A tamarisk leaf beetle feeds on a tamarisk tree, location and date not specified | Photo courtesy of the U.S. Department of Agriculture/Bob Richard, St. George News
Meismer said the beetles have helped to control tamarisk in Southern Utah.
“It’d be really pretty and green, and then the beetles would eat the leaves off of the tamarisk and that would turn them brown,” he said. “So whole swathes of area just go brown in the middle of the summer. It really showed how much tamarisk was there.

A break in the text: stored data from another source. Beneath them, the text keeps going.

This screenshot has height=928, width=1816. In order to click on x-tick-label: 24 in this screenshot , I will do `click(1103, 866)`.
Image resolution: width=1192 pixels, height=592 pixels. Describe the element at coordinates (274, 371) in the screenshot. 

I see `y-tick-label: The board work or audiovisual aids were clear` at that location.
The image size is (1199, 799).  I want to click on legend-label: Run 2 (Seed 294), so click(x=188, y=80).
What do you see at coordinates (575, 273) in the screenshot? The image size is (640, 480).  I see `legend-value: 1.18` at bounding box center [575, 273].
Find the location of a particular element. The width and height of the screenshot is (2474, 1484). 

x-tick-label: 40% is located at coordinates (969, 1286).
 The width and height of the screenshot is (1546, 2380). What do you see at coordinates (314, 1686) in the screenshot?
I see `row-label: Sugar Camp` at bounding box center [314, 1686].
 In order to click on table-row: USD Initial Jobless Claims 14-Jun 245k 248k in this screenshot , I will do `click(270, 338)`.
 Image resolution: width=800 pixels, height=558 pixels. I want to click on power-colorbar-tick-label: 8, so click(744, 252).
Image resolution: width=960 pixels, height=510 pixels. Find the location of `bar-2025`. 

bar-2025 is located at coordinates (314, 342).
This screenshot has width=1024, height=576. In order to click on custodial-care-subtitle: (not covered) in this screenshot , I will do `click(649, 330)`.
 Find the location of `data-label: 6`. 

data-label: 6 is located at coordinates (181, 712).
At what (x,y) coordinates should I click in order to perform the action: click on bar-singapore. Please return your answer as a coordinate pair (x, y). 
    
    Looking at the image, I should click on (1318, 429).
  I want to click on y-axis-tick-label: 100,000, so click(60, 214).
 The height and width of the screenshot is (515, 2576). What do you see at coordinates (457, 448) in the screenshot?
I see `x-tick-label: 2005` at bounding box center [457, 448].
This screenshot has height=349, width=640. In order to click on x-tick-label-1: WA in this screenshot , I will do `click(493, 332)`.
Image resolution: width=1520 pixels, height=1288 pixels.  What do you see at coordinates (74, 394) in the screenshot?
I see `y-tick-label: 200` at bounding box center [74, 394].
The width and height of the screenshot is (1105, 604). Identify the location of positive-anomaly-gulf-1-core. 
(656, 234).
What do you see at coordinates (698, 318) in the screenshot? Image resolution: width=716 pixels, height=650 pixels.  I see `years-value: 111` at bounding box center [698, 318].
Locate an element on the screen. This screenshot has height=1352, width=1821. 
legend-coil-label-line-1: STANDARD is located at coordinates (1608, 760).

“If you go and you look at some of those areas today, they’re green all summer long because the native species have come in and gotten a foothold and done better as far as competing with the tamarisk. We’ve given them a little bit of an edge, and they’ve taken off.”
However, the beetles’ success can be a double-edged sword for flycatchers. In the fall, the beetles begin to hibernate and emerge again each spring. Meismer said flycatchers may build their nests in green tamarisk, concealed from the sun and predators before the beetles surface and defoliate the tree.
Then, the nest is exposed, making it an easier target for predators and more likely to overheat.
Audubon Southwest reported that in 2009, the beetles began feeding at the beginning of the birds’ nesting season, resulting in 87% — 13 of 15 — of the nests in St. George failing.
“This has been described by the (U.S. Geological Survey) as a possible ecological trap, wherein the habitat initially appears green and inviting to nesting birds only to change vegetation characteristics in the middle of the nesting season,” the organization states.